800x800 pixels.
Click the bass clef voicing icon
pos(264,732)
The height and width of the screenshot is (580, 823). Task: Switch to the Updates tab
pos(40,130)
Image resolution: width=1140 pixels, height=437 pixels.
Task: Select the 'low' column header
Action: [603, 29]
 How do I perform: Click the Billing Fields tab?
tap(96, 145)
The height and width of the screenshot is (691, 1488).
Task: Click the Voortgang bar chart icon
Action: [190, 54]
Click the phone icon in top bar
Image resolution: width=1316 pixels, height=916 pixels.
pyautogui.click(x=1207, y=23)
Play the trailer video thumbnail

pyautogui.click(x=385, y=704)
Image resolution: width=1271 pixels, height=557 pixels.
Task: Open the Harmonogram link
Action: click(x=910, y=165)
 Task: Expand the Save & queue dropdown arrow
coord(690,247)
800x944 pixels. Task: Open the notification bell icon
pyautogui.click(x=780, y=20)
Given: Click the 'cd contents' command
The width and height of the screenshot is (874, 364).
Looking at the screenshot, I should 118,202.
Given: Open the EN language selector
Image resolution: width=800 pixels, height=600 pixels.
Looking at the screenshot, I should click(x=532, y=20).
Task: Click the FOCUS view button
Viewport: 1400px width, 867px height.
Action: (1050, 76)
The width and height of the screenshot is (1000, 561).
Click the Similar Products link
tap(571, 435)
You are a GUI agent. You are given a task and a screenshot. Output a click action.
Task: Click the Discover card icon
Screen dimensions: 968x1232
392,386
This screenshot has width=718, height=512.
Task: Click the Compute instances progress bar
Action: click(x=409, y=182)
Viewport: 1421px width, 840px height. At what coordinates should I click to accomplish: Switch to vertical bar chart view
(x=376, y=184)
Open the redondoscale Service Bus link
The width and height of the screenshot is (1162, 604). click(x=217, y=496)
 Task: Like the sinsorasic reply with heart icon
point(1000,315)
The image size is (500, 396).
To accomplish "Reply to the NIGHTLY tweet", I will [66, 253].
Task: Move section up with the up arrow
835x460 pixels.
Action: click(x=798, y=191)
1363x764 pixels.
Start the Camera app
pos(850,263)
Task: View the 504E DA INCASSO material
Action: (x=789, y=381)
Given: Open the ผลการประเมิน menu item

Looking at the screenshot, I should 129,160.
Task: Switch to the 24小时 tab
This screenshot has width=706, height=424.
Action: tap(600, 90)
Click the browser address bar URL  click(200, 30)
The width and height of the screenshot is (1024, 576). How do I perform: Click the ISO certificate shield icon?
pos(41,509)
* * * * *
#### Exercise description
Render every line of the listing above as a numbered list, omitting blank lines.

#### Answer in full
1. 800x800 pixels.
2. Click the bass clef voicing icon
3. pos(264,732)
4. The height and width of the screenshot is (580, 823). Task: Switch to the Updates tab
5. pos(40,130)
6. Image resolution: width=1140 pixels, height=437 pixels.
7. Task: Select the 'low' column header
8. Action: [603, 29]
9.  How do I perform: Click the Billing Fields tab?
10. tap(96, 145)
11. The height and width of the screenshot is (691, 1488).
12. Task: Click the Voortgang bar chart icon
13. Action: [190, 54]
14. Click the phone icon in top bar
15. Image resolution: width=1316 pixels, height=916 pixels.
16. pyautogui.click(x=1207, y=23)
17. Play the trailer video thumbnail
18. pyautogui.click(x=385, y=704)
19. Image resolution: width=1271 pixels, height=557 pixels.
20. Task: Open the Harmonogram link
21. Action: click(x=910, y=165)
22.  Task: Expand the Save & queue dropdown arrow
23. coord(690,247)
24. 800x944 pixels. Task: Open the notification bell icon
25. pyautogui.click(x=780, y=20)
26. Given: Click the 'cd contents' command
27. The width and height of the screenshot is (874, 364).
28. Looking at the screenshot, I should 118,202.
29. Given: Open the EN language selector
30. Image resolution: width=800 pixels, height=600 pixels.
31. Looking at the screenshot, I should click(x=532, y=20).
32. Task: Click the FOCUS view button
33. Viewport: 1400px width, 867px height.
34. Action: (1050, 76)
35. The width and height of the screenshot is (1000, 561).
36. Click the Similar Products link
37. tap(571, 435)
38. You are a GUI agent. You are given a task and a screenshot. Output a click action.
39. Task: Click the Discover card icon
40. Screen dimensions: 968x1232
41. 392,386
42. This screenshot has width=718, height=512.
43. Task: Click the Compute instances progress bar
44. Action: click(x=409, y=182)
45. Viewport: 1421px width, 840px height. At what coordinates should I click to accomplish: Switch to vertical bar chart view
46. (x=376, y=184)
47. Open the redondoscale Service Bus link
48. The width and height of the screenshot is (1162, 604). click(x=217, y=496)
49.  Task: Like the sinsorasic reply with heart icon
50. point(1000,315)
51. The image size is (500, 396).
52. To accomplish "Reply to the NIGHTLY tweet", I will [66, 253].
53. Task: Move section up with the up arrow
54. 835x460 pixels.
55. Action: click(x=798, y=191)
56. 1363x764 pixels.
57. Start the Camera app
58. pos(850,263)
59. Task: View the 504E DA INCASSO material
60. Action: (x=789, y=381)
61. Given: Open the ผลการประเมิน menu item
62. Looking at the screenshot, I should 129,160.
63. Task: Switch to the 24小时 tab
64. This screenshot has width=706, height=424.
65. Action: tap(600, 90)
66. Click the browser address bar URL  click(200, 30)
67. The width and height of the screenshot is (1024, 576). How do I perform: Click the ISO certificate shield icon?
68. pos(41,509)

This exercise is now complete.